Dataset excerpt:

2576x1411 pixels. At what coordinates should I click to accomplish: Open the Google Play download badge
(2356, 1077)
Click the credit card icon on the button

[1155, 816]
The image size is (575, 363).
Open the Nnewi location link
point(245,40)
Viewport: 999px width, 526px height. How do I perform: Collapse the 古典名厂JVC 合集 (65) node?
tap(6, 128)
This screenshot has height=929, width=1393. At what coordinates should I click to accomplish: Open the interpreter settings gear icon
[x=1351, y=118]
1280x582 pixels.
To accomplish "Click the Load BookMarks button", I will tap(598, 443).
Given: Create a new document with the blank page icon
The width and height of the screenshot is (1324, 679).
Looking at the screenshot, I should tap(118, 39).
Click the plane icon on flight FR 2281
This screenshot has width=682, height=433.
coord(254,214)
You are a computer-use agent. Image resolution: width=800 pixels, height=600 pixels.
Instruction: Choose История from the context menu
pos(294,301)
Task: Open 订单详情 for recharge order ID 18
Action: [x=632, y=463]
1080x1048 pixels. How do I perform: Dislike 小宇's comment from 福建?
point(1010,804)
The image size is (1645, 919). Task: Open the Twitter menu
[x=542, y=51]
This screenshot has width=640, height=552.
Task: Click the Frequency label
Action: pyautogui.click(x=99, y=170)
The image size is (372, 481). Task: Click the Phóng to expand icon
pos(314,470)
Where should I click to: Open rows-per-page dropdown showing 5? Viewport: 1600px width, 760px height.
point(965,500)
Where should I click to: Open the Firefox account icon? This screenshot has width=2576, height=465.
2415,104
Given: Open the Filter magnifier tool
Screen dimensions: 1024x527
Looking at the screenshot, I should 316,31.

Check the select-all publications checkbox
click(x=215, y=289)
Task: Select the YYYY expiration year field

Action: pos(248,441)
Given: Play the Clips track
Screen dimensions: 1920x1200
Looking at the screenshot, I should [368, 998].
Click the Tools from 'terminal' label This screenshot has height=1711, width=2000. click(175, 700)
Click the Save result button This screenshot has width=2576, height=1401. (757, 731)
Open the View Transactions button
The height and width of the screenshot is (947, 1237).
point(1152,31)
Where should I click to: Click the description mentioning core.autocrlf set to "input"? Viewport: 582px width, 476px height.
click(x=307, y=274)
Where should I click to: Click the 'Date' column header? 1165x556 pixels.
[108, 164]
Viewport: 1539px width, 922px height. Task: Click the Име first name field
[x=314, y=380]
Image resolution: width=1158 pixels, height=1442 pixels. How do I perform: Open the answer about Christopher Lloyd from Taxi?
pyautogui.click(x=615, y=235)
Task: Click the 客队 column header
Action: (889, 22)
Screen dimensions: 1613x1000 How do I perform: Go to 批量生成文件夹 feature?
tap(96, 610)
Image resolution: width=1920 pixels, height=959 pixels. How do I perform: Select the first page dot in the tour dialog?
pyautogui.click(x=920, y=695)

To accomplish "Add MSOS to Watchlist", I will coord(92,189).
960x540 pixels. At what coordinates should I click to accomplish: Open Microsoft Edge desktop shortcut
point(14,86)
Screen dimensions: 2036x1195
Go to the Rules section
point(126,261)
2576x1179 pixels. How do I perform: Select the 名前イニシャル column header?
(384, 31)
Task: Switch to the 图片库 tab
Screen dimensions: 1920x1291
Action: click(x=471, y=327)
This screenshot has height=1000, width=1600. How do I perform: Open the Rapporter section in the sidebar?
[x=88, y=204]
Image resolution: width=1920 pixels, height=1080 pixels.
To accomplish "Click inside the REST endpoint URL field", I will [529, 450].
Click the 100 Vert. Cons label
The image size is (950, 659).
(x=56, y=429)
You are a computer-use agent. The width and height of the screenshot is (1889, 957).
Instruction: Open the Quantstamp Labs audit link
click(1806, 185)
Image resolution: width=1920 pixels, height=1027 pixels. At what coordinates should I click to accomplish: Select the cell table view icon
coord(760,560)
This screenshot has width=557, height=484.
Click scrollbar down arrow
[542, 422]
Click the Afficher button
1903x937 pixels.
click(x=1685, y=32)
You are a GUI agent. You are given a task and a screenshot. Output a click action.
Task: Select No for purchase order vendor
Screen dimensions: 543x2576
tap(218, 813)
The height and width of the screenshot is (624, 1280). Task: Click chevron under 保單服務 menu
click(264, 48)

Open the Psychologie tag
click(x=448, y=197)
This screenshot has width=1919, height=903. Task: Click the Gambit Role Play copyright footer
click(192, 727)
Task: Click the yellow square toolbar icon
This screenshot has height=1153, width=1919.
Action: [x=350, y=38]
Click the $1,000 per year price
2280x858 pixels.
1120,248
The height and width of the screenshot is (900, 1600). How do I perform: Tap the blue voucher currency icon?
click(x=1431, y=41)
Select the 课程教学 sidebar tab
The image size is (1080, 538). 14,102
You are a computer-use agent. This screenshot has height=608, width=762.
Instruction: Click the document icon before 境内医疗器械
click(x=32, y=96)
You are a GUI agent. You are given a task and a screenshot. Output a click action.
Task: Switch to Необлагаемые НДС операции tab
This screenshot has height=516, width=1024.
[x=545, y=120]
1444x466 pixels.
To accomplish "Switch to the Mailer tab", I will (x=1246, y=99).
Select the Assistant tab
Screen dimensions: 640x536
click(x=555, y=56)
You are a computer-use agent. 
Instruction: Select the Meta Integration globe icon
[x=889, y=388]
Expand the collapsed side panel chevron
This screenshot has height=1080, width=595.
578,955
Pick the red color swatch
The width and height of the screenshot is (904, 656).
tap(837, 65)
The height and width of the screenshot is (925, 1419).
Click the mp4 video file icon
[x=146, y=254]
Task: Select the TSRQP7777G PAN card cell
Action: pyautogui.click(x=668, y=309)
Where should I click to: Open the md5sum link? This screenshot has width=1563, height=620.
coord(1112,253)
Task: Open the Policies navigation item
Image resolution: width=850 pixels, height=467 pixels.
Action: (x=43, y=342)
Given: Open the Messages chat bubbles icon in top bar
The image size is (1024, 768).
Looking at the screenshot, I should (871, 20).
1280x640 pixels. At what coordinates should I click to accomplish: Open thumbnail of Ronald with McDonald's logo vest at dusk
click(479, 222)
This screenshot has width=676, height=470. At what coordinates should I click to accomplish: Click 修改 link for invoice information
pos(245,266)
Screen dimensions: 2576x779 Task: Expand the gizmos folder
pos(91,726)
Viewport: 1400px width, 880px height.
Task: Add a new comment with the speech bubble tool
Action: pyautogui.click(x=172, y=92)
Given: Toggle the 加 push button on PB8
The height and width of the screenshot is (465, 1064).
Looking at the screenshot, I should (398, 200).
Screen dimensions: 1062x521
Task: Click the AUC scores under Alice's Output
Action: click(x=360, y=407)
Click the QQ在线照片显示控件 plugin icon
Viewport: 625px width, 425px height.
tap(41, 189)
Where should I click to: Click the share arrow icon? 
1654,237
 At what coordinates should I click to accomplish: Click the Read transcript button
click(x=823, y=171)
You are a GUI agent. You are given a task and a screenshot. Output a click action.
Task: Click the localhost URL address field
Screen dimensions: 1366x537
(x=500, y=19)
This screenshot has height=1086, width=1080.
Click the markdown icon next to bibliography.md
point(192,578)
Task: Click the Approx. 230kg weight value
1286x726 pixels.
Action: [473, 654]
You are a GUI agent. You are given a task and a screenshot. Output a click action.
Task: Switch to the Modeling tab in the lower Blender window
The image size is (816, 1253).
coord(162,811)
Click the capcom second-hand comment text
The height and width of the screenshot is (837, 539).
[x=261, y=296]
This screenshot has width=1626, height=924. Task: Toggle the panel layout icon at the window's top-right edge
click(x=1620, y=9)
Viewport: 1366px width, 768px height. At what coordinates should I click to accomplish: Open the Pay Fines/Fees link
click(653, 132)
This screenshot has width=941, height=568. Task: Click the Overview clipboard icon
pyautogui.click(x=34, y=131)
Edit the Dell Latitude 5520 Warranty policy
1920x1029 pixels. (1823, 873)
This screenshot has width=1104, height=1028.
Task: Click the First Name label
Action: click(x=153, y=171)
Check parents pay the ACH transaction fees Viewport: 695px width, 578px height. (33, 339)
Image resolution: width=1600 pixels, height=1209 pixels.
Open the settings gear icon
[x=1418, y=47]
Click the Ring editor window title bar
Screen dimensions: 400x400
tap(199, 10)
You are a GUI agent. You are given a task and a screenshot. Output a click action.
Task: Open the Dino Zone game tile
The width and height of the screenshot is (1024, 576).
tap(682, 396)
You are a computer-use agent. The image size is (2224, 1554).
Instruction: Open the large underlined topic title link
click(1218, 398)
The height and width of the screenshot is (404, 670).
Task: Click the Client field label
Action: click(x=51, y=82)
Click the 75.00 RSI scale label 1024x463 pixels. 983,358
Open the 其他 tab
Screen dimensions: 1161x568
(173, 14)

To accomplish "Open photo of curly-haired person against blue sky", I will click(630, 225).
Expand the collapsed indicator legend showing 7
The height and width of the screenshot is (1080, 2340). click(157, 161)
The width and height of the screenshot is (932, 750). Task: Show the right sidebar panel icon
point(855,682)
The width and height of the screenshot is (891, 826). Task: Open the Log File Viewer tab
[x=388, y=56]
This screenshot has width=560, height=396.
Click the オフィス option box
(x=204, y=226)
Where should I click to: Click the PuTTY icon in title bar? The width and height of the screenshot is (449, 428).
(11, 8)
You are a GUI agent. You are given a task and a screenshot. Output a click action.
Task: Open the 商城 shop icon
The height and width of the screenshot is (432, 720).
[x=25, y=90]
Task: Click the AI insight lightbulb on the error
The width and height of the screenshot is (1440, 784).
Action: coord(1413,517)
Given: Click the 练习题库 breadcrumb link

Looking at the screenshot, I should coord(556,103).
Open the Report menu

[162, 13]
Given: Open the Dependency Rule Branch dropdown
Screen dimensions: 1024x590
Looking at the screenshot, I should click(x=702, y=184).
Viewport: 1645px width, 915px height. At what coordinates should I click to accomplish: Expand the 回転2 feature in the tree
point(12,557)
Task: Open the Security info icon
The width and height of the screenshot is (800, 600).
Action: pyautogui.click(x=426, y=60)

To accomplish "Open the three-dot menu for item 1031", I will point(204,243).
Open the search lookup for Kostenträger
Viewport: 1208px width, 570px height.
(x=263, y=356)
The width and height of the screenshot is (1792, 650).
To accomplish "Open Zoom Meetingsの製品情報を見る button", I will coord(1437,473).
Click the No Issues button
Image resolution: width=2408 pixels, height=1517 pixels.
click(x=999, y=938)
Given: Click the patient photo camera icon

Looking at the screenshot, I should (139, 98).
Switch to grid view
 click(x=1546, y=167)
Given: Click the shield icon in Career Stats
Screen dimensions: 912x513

Aim: Extract each row above that contains the string "field". Matching is case-sensitive.

Solution below:
Task: Select the YYYY expiration year field
Viewport: 1539px width, 922px height. Task: Click the Име first name field
To accomplish "Click inside the REST endpoint URL field", I will [529, 450].
Task: Click the localhost URL address field
Task: Click the Client field label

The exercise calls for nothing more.